Tam bu sırada arkasından bir ses duydu “teşekkürler!” Gözlerini kıstı, şaşırmıştı. Arkasını döndüğünde karşısında yedi – sekiz yaşlarında küçük bir kız çocuğu gördü. Tekerlekli sandalyesinin üstünde, ufacık ellerini dizlerinin üzerine koymuş öylece ona bakan küçük bir kız. Güneşe neden yandığını, dünya’ya neden döndüğünü, sulara neden akıp, rüzgârlara neden estiğini unutturan bir kız. Davut hemen kendini toparlayıp “önemli değil” diyerek servise binip işine gitti. O günde, her zaman yaptığı gibi hiç durmadan çalıştı. Patronun gözdesi olmuştu. Hep “aferin” leri o topladı. Herkes ona gıpta ile bakıyordu. “Robot gibi çocuk” diyorlardı. “Yorulmak nedir bilmiyor.”

Günler günleri kovaladı, Davut işe gitti, çalıştı, yoruldu, ama pes etmedi, durmadı düşünmedi, hep çalıştı tıpkı patronun istediği gibi. Hayat bu şekilde akıp gidiyor; Davut erkenden kalkıyor, işe gidiyor akşama kadar çalışıyor eve geldiğinde televizyonun karşısında uyuya kalıyordu. Bununla beraber arada sırada da o kızı görüyordu. Kız, İçinde mavi kapakların bulunduğu şişenin yanında duruyor, öylece etrafa bakınıyordu.

Davut, bir gün dayanamayıp kızın yanına gitti. “Merhaba” dedi. Kız şaşırmıştı fakat kendini toplaması pek uzun sürmedi küçük kızda ona “merhaba” dedi. Davut, yüzünde şaşkınlığını belirten bir ifade ile “neden her gün sabahın köründe buraya geliyorsun?” dedi. Küçük kız mavi kapakları göstererek anlatmaya başladı; “bu kapaklarla yürüyemeyenlere akülü sandalye alınıyor, bende buraya kapak getirenlere teşekkür ediyorum.” Davut kızın verdiği cevaba çok şaşırmıştı fakat bu cevap hoşuna da gitmişti, kızın saçlarını okşayıp, “benim adım Davut, senin ki ne” dedi. Kızda cevap verdi “Su.”

- Annen ve baban her gün buraya gelmeyene kızmıyorlar mı?
- Onlar depremde öldü, babaannemle kalıyorum.
Davut, küçük kızın bacaklarını işaret ederek; “bacaklarına ne oldu?”
- Onlarda aynı depremde öldü.


Davut, aldığı cevaplar karşısında hüzünlendi. Kızın yanında ki kaldırım taşına oturup onunla sohbet etmeye devam etti. İçinden “yazık, küçücük kız neler çekmiş, bari onunla biraz sohbet edeyim de belki yaşadıklarını bi nebze olsun unutturabilirim” dedi. Koyu bir sohbete koyuldular.

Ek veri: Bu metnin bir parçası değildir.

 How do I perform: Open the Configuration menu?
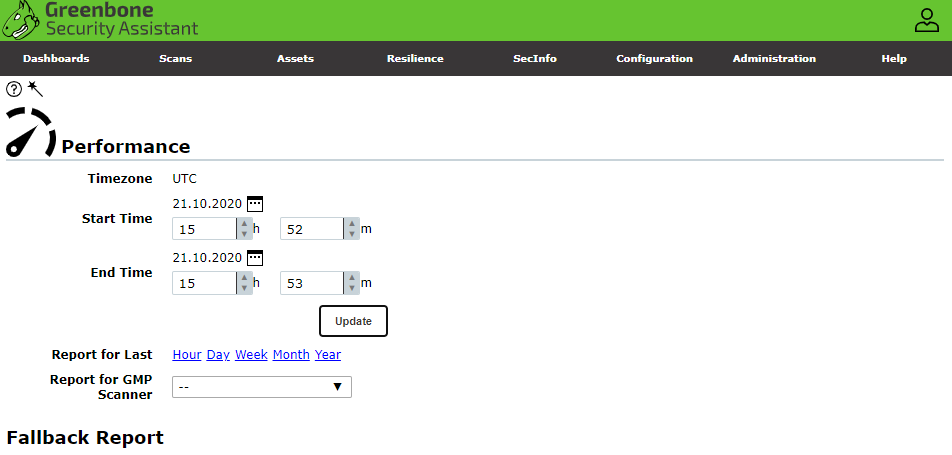coord(654,59)
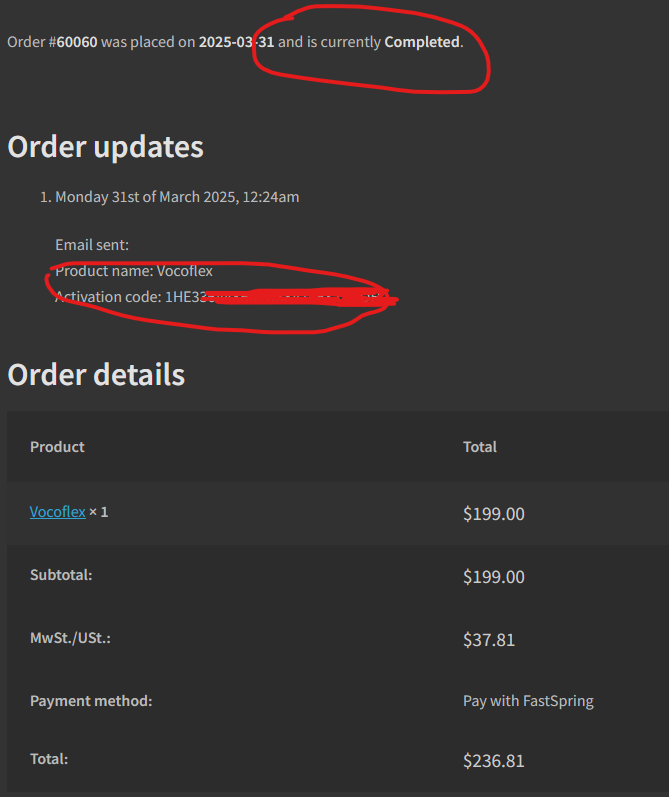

Su, sanki yedi değil de yetmiş yaşında gibiydi. O kadar tecrübeli o kadar bilgiliydi ki Davut onunla sohbet ederken bir an olsun şaşırmadan duramıyordu. Su, ağzından çıkan her kelime, her cümle ile kalın bir kitabın anlattıklarını özetliyor, Davut hiç tahmin etmediği bir durumla karşı karşıya kalıyordu. Davut, Su’ya hayran kalmıştı.
“Bana bir gününü anlatsana” dedi. Bunu Su ile konuşmaya başlarken düşündüğü gibi “onunla biraz konuşayım da mutlu olsun” anlamında değil, gerçekten merak ettiği için sordu. Çünkü Su, Davut’a öyle cevaplar veriyordu ki Davut, bu küçük kızın verdiği cevapları ne okuduğu okullarda, ne kalın kalın kitaplarda, nede en seçkin profesörlerden öğrenemediğini fark ediyordu.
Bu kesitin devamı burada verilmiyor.